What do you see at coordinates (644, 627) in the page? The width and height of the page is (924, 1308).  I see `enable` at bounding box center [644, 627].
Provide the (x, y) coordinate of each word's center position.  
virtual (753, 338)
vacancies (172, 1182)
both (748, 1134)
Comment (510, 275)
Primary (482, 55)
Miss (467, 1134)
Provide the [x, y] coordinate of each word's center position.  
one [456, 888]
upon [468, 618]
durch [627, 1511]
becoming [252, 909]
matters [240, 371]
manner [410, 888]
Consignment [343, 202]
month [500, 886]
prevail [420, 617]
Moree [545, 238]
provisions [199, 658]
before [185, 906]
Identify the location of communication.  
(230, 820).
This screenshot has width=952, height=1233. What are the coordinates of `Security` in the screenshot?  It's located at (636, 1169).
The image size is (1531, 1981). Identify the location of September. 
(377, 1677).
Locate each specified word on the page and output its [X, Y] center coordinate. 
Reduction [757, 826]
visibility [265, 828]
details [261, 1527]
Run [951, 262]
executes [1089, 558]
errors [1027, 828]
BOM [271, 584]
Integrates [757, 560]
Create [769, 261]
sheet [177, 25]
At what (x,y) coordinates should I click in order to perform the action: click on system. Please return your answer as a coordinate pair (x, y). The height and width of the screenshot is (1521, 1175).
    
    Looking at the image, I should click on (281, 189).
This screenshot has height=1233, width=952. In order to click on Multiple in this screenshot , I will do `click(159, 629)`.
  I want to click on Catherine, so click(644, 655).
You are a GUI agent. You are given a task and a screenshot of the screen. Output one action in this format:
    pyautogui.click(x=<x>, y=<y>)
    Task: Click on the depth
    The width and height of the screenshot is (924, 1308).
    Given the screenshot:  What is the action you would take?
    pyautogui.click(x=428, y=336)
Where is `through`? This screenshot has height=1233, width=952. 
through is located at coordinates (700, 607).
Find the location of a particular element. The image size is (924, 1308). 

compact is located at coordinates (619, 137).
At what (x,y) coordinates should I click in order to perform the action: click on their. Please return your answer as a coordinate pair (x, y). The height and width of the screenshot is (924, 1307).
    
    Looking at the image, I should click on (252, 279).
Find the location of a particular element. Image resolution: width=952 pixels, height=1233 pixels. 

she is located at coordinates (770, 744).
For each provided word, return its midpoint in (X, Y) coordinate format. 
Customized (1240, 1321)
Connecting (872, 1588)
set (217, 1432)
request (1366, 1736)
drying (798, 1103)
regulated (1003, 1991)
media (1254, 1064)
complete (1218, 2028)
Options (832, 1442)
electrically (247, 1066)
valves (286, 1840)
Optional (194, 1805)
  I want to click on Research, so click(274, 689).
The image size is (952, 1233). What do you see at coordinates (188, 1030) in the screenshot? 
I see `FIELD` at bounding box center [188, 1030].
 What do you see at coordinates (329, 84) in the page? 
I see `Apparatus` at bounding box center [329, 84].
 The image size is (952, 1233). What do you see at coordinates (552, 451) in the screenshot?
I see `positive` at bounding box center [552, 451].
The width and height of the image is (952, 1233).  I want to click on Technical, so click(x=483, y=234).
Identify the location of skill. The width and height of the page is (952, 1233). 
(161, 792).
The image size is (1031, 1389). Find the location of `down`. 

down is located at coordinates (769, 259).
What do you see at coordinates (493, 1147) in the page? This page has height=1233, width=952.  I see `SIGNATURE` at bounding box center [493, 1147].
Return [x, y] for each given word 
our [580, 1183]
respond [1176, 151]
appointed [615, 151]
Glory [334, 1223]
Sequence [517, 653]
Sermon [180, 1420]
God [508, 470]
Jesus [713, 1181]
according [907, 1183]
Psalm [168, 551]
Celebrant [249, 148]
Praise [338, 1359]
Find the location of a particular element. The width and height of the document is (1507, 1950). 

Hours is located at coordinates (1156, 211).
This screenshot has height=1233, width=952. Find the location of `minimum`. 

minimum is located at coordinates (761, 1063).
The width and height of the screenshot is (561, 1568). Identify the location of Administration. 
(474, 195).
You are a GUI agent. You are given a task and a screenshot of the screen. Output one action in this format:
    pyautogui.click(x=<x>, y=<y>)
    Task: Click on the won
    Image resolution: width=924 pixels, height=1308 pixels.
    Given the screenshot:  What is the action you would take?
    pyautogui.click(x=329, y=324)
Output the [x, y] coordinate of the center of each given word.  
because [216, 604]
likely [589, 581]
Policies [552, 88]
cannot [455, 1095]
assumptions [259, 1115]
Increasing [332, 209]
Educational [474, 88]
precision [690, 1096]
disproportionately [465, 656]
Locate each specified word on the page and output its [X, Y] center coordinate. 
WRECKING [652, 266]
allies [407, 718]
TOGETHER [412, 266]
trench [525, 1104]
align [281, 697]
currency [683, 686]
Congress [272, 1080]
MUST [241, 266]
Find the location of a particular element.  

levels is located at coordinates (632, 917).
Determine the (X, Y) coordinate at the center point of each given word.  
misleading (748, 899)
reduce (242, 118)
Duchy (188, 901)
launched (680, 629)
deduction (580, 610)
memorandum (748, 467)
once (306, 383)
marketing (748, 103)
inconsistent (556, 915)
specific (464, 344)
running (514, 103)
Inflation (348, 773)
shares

**Work instructions**.
Please convert the lines of the records above into a JSON list of strings, one string per line and leaving out blank lines, starting at the line that contains "is (1521, 1175)." and ending at the line that contains "compact is located at coordinates (619, 137).".

**The answer**.
[
  "At what (x,y) coordinates should I click in order to perform the action: click on system. Please return your answer as a coordinate pair (x, y). The height and width of the screenshot is (1521, 1175).",
  "    Looking at the image, I should click on (281, 189).",
  "This screenshot has height=1233, width=952. In order to click on Multiple in this screenshot , I will do `click(159, 629)`.",
  "  I want to click on Catherine, so click(644, 655).",
  "You are a GUI agent. You are given a task and a screenshot of the screen. Output one action in this format:",
  "    pyautogui.click(x=<x>, y=<y>)",
  "    Task: Click on the depth",
  "    The width and height of the screenshot is (924, 1308).",
  "    Given the screenshot:  What is the action you would take?",
  "    pyautogui.click(x=428, y=336)",
  "Where is `through`? This screenshot has height=1233, width=952. ",
  "through is located at coordinates (700, 607).",
  "Find the location of a particular element. The image size is (924, 1308). ",
  "compact is located at coordinates (619, 137)."
]